Rombertik malware: evasive, layered, out to steal
An illustration of the step-by-step process Rombertik follows to compromise the target system. Credit: Talos Group

By now, you can at least compose some of the story line for a made-for-Hollywood script. Ten times over. Researchers at XYZ discover malware that steals login credentials and data. The malware du jour is given a menacing name; relevant spokespeople say they are working on a patch. Victims receive advice, such as Be Careful.

Now here's a real twist. This one is called Rombertik. BBC News said Tuesday that Rombertik gets especially nasty if it detects that someone is trying to understand how it works. In that case, Rombertik renders the PC useless; deleting key files and making the machine constantly restart.

Ben Baker, research engineer and Alex Chiu, threat researcher, both from the Talos Security Intelligence and Research Group at Cisco, provided a detailed look at the malware sample Rombertik, which they identified—reverse-engineering it and realizing there were a number of layers to it "of obfuscation and anti-analysis functionality."

Debugging is no walk in the park; Rombertik was designed to evade static and dynamic analysis tools. The two researchers said that if the sample picked up on the fact it was being analyzed or debugged, it would destroy the master boot record (MBR).

Jeremy Kirk, Australia Correspondent, IDG News Service, did not try to mince his words when he called the malware terrifying and reported that it resorts to crippling a computer if detected during security checks.

"Rombertik goes through several checks once it is up and running on a Windows computer to see if it has been detected," he wrote Tuesday."The last check Rombertik does is the most dangerous one. It computes a 32-bit hash of a resource in memory, and if either that resource or the compile time had been changed, Rombertik triggers self-destruct."

Michael Mimoso of Threatpost, the security news service of Kaspersky Lab, delivered a discussion of Rombertik, which he said had been discovered earlier in the year and dubbed Rombertik by researchers at Cisco Talos.

In their Cisco blog, Baker and Chiu wrote that "If Rombertik detects an instance of Firefox, Chrome, or Internet Explorer, it will inject itself into the process and hook API functions that handle plain text data. Once accomplished, Rombertik is then able to read any plain-text data the user might type into their browser and capture this input before it gets encrypted if the input is to be sent over HTTPS. This enables the malware to collect data such as usernames and passwords from almost any website. Rombertik does not target any site in particular, such as banking sites, but instead, attempts to steal sensitive information from as many websites as possible."

The BBC said that analysts found the data-stealing attacker unique among samples for resisting capture so aggressively.

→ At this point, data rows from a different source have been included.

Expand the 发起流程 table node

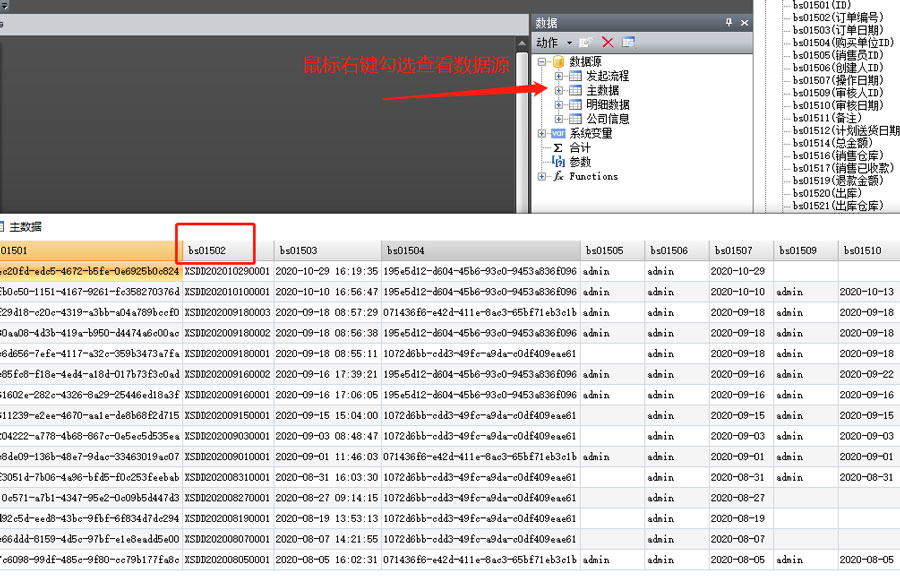(x=559, y=76)
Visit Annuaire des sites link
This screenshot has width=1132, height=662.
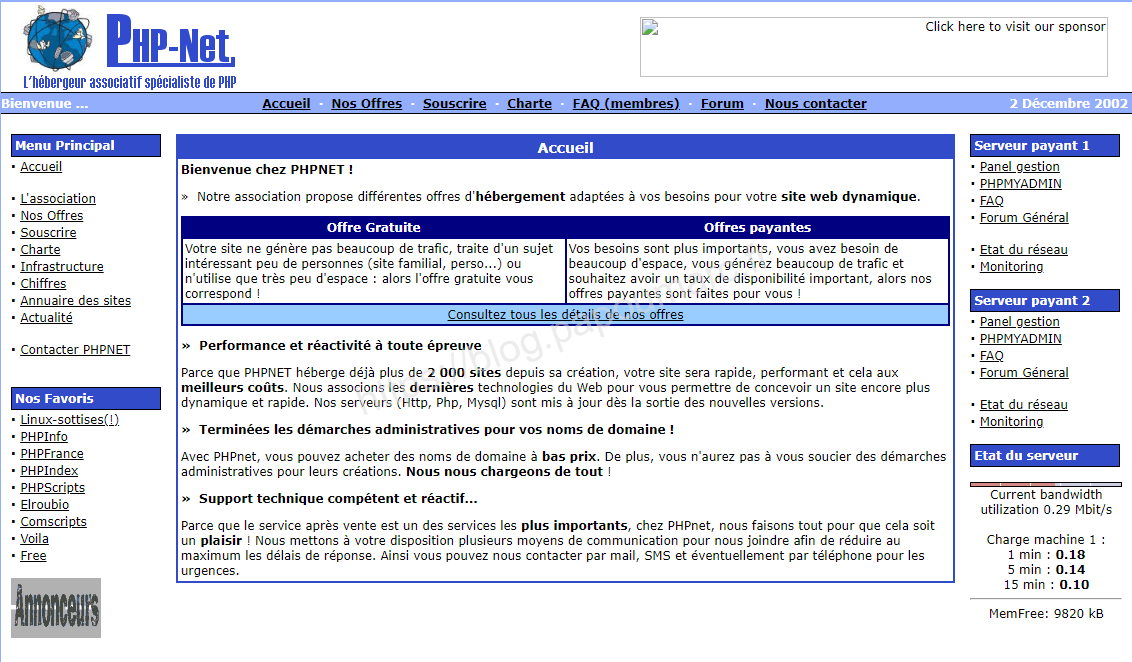click(x=75, y=300)

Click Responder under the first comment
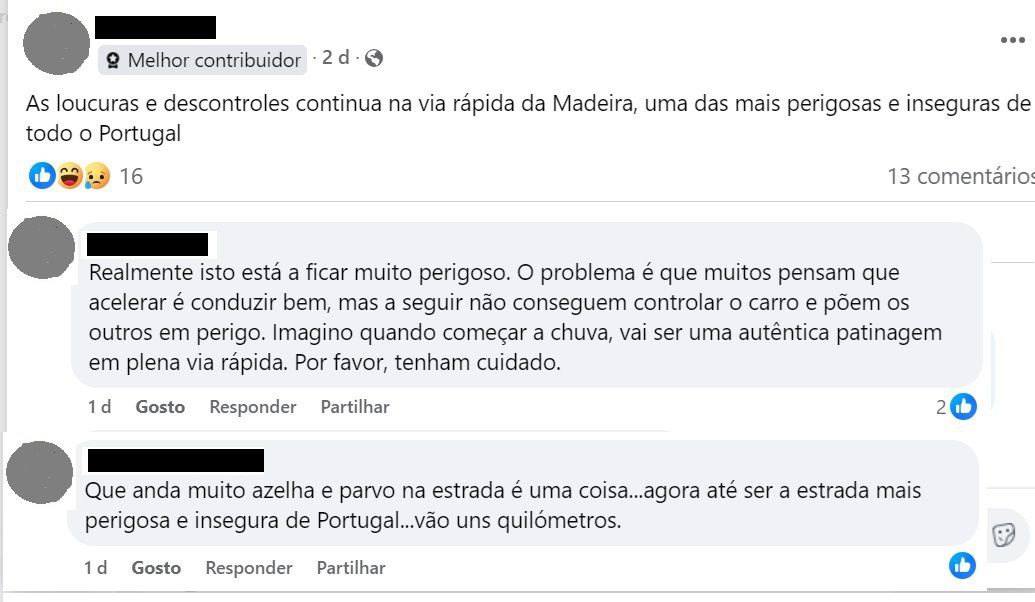click(x=253, y=407)
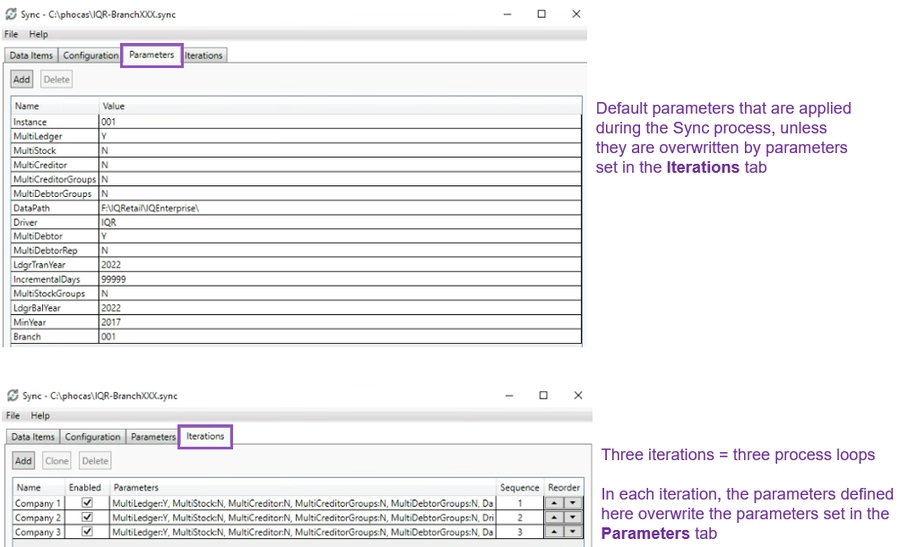The width and height of the screenshot is (900, 547).
Task: Click the Clone button in Iterations window
Action: pos(57,461)
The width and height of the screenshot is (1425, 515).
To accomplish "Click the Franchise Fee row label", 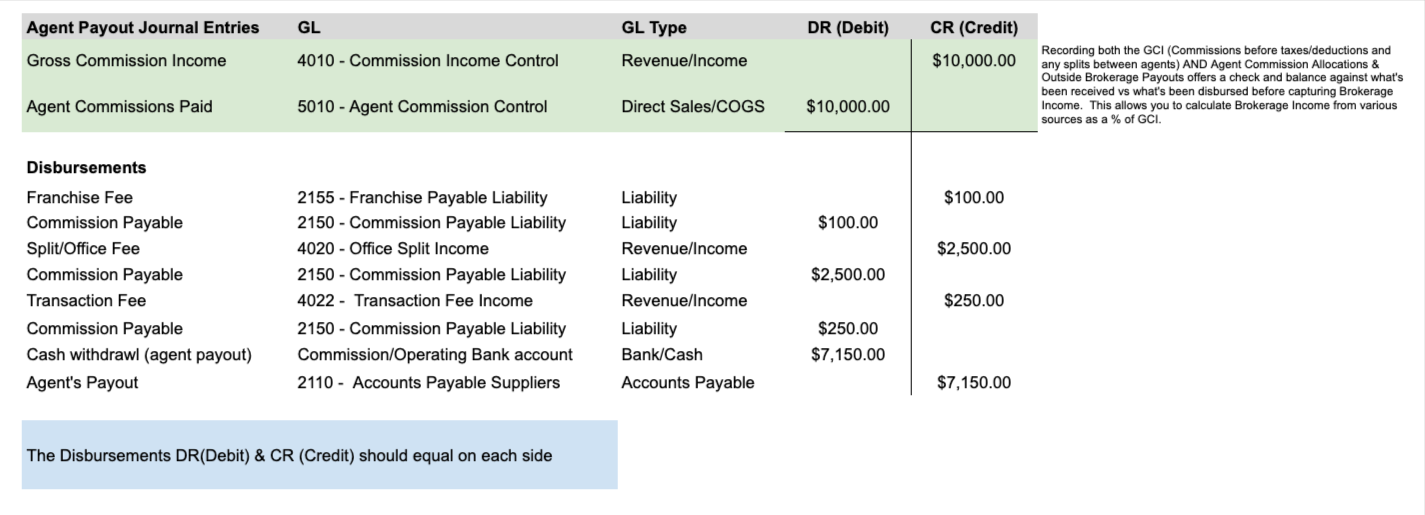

The attackers use social engineering tactics to entice users to download, unzip, and open attachments. A case in point is an organization making a business pitch to work with an enterprise, inviting the potential victim to check out an attachment to see if the two businesses are aligned for a successful relationship.

Baker and Chiu discussed a sample message in Rombertik's distribution that appeared to come from the "Windows Corporation," with "state-of-the-art manufacturing quality processes." The attackers try to convince the user to check document attachments "to see if their business aligns with the target user's organization. If the user downloads and unzips the file, the user then sees a file that looks like a document thumbnail."

The file may appear to be some sort of PDF from the icon or thumbnail, said the researchers, but the file is a .SCR screensaver executable file containing Rombertik. "Once the user double clicks to open the file, Rombertik will begin the process of compromising the system."